(August 18, 2019 at 9:52 am)Fake Messiah Wrote:(August 18, 2019 at 6:13 am)Acrobat Wrote: .If slavery ultimately benefited our wellbeing in the long run, by 200 years of free labor, significantly contributing to why we're the wealthiest country today, have the resources, etc.. we have today. Would this make it no longer immoral?
But slavery didn't benefit society considering that many people died in civil war and that society still looks down on black people resulting still in many inequalities, like black families being generally poorer than white families.

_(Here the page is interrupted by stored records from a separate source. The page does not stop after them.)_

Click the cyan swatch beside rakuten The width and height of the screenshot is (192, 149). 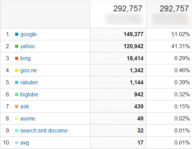click(x=17, y=82)
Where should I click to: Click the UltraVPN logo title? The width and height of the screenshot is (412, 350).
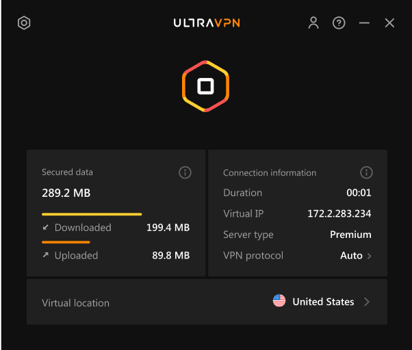[x=206, y=23]
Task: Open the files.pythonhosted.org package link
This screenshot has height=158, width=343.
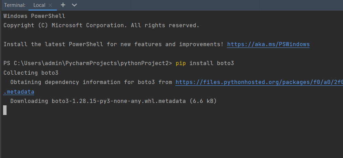Action: point(259,82)
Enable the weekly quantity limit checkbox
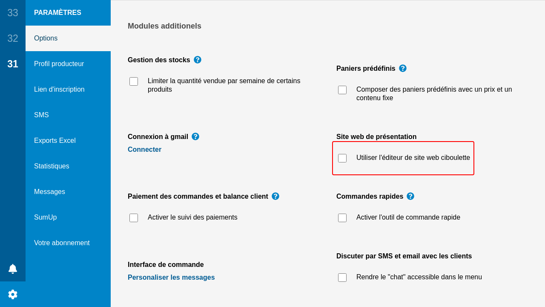 coord(134,81)
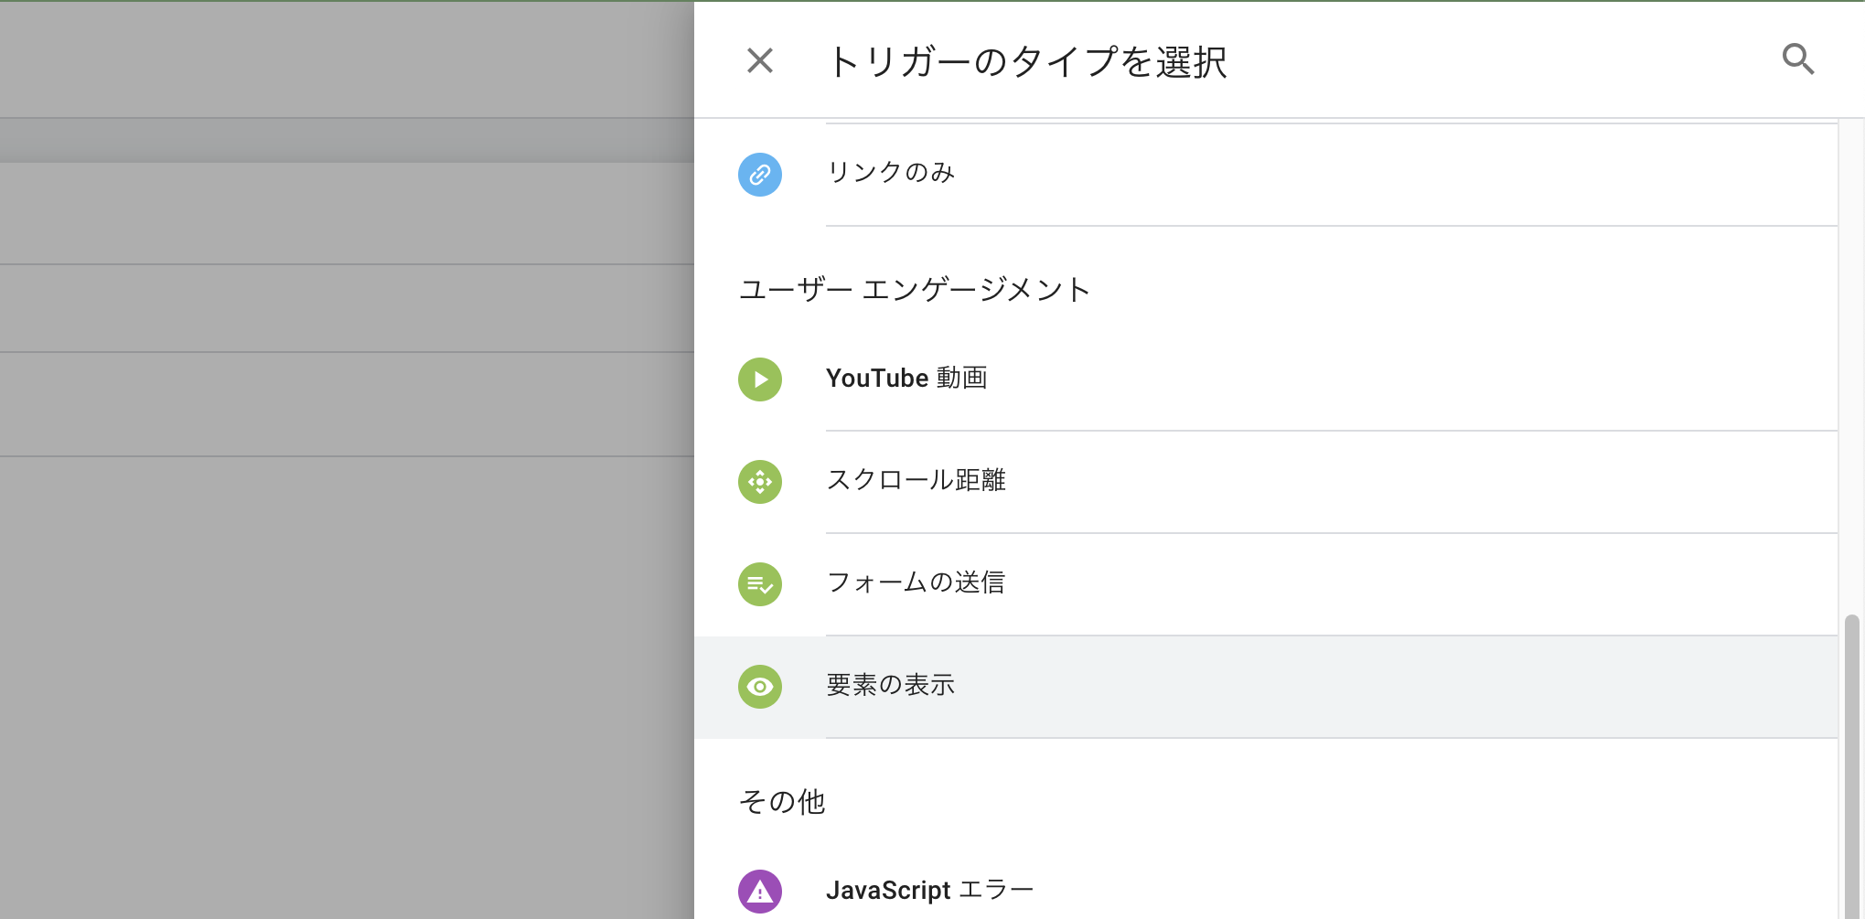Select 要素の表示 trigger type
This screenshot has width=1865, height=919.
click(x=1266, y=687)
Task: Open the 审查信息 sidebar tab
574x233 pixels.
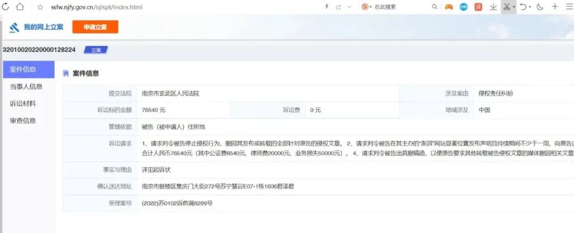Action: point(23,121)
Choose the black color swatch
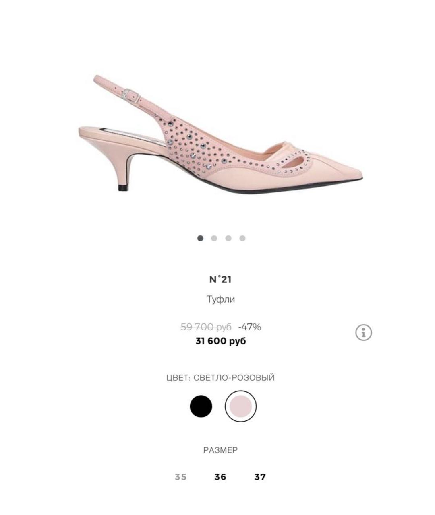The image size is (435, 515). point(201,406)
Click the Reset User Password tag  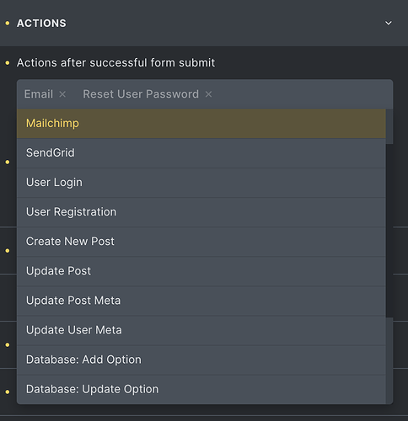pyautogui.click(x=141, y=94)
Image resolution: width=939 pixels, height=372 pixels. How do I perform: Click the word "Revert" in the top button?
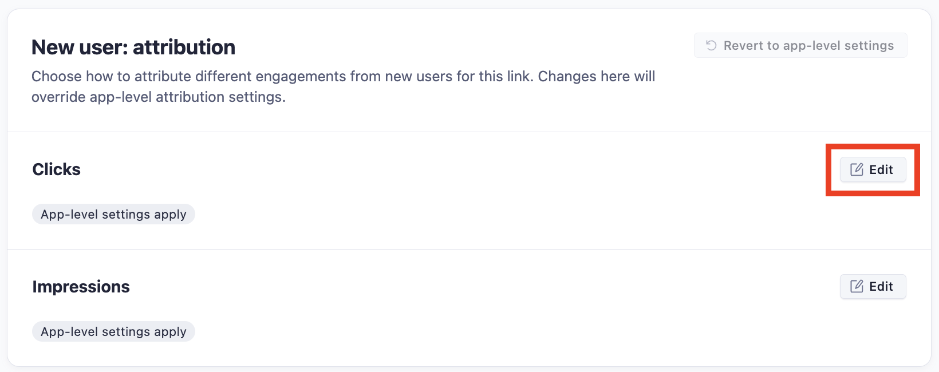pyautogui.click(x=743, y=45)
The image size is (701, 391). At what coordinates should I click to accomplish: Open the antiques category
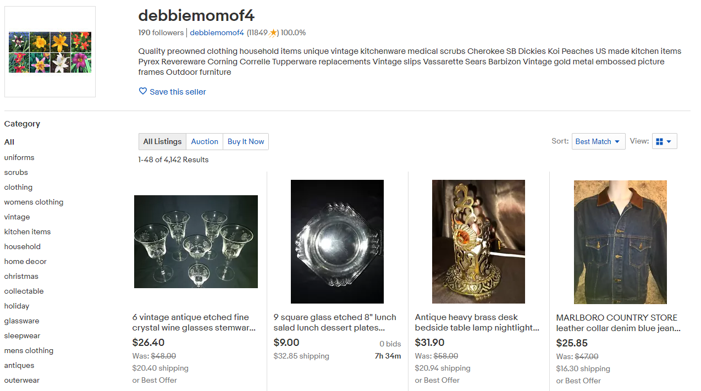[19, 365]
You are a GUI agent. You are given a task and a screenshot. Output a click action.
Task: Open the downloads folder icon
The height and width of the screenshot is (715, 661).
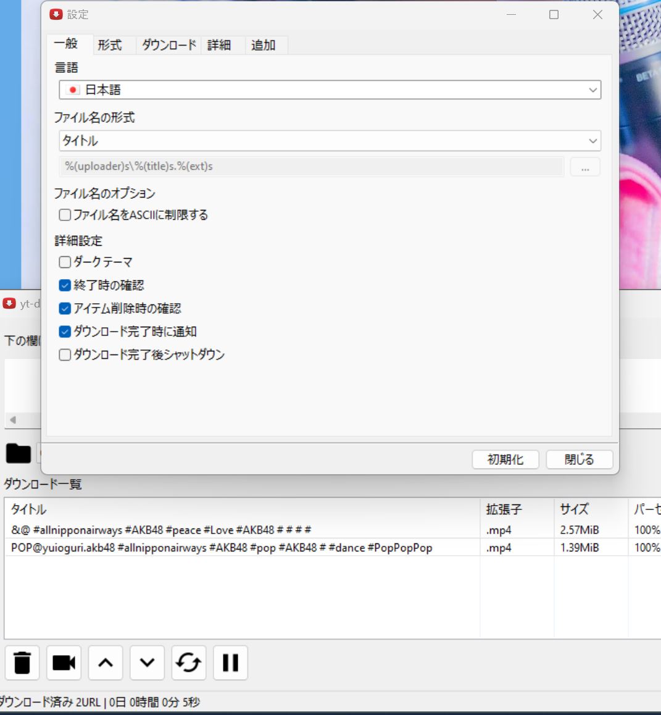click(19, 453)
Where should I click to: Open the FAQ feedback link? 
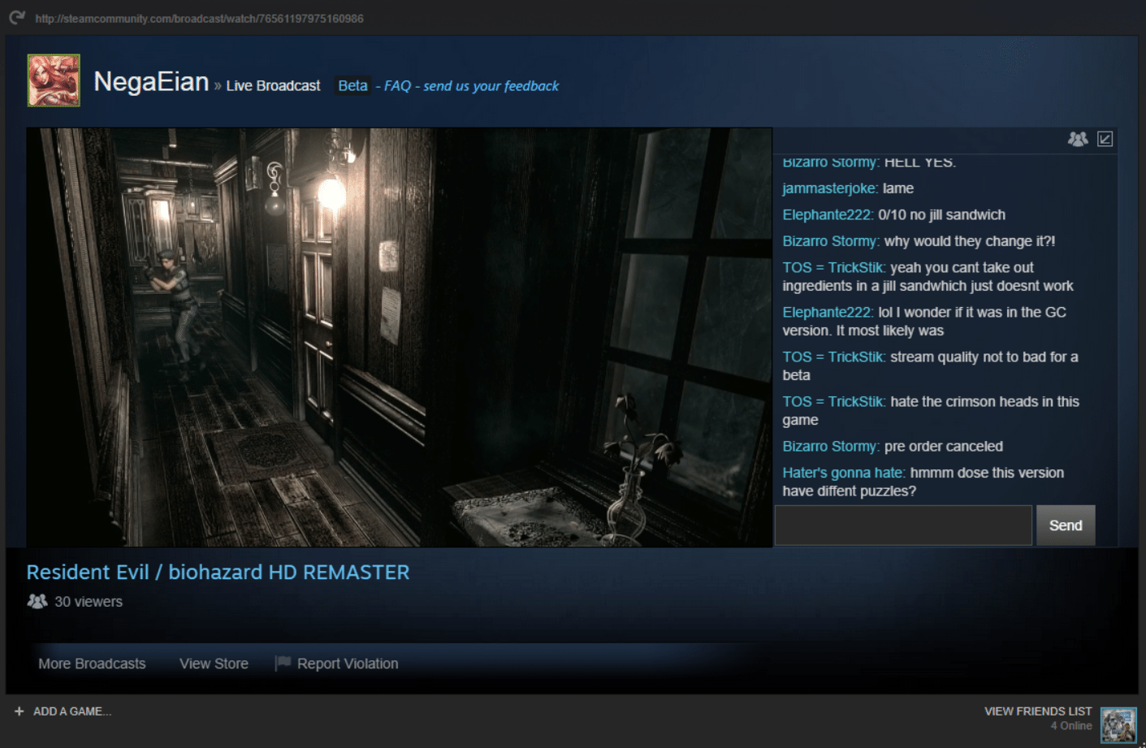click(x=398, y=85)
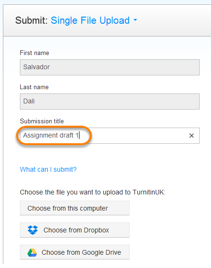Click the empty header bar beside dropdown arrow
Viewport: 211px width, 268px height.
174,20
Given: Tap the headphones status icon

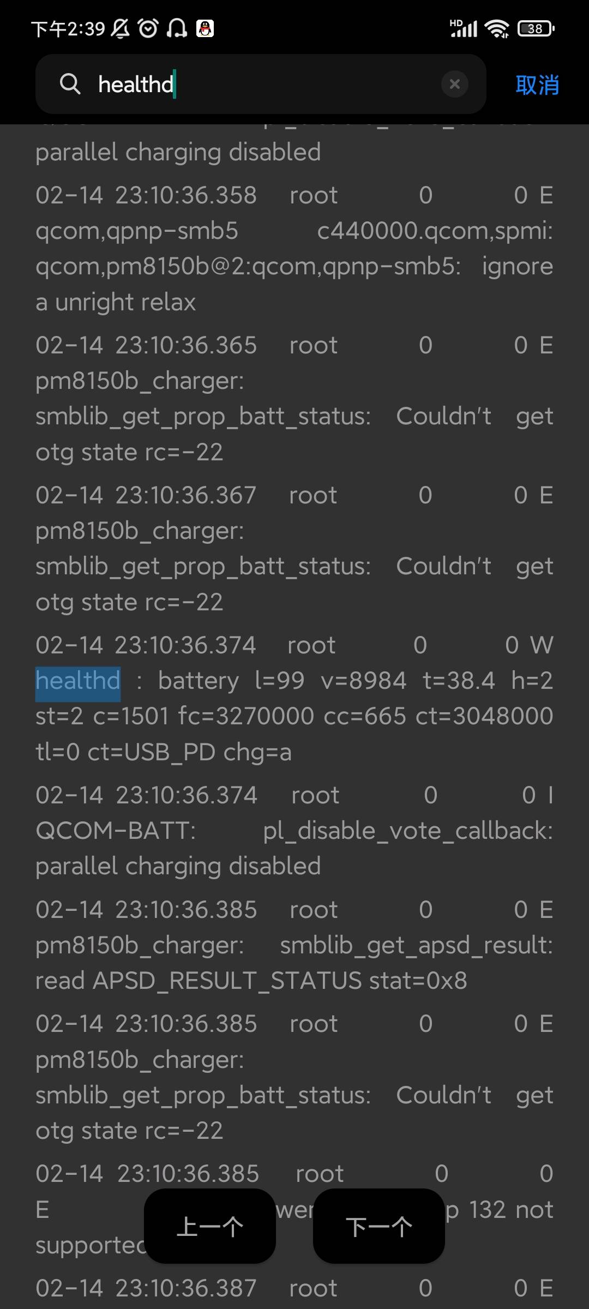Looking at the screenshot, I should 176,28.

Long term benefits, and the comparison would
be would the lives of the descendants and future generation of blacks have been better in Africa. I’m not saying their lives are better than an alternative in which slavery didn’t take place, but assuming these future generations our nation as whole was better in the long run, if more people benefitted for those 200 years of slavery, in the long run (ultimate increase in wellbeing) would it make it moral, or any less immoral? The point I’m making is that wellbeing, especially in the long term, doesn’t make things right and wrong.
It would have been wrong based on the treatment of blacks, regardless of the benefits it could offer society as a whole.
Hence why I don’t view well being as a good objective for morality. First and foremost because that’s not how morality works, and in most cases like slavery were just retro fitting well being after the fact, rather than any of us objectively trying to analyze the long term
Benefits vs negative impacts, and deciding where on a moral judgement after doing so. We decided it was immoral regardless, of this.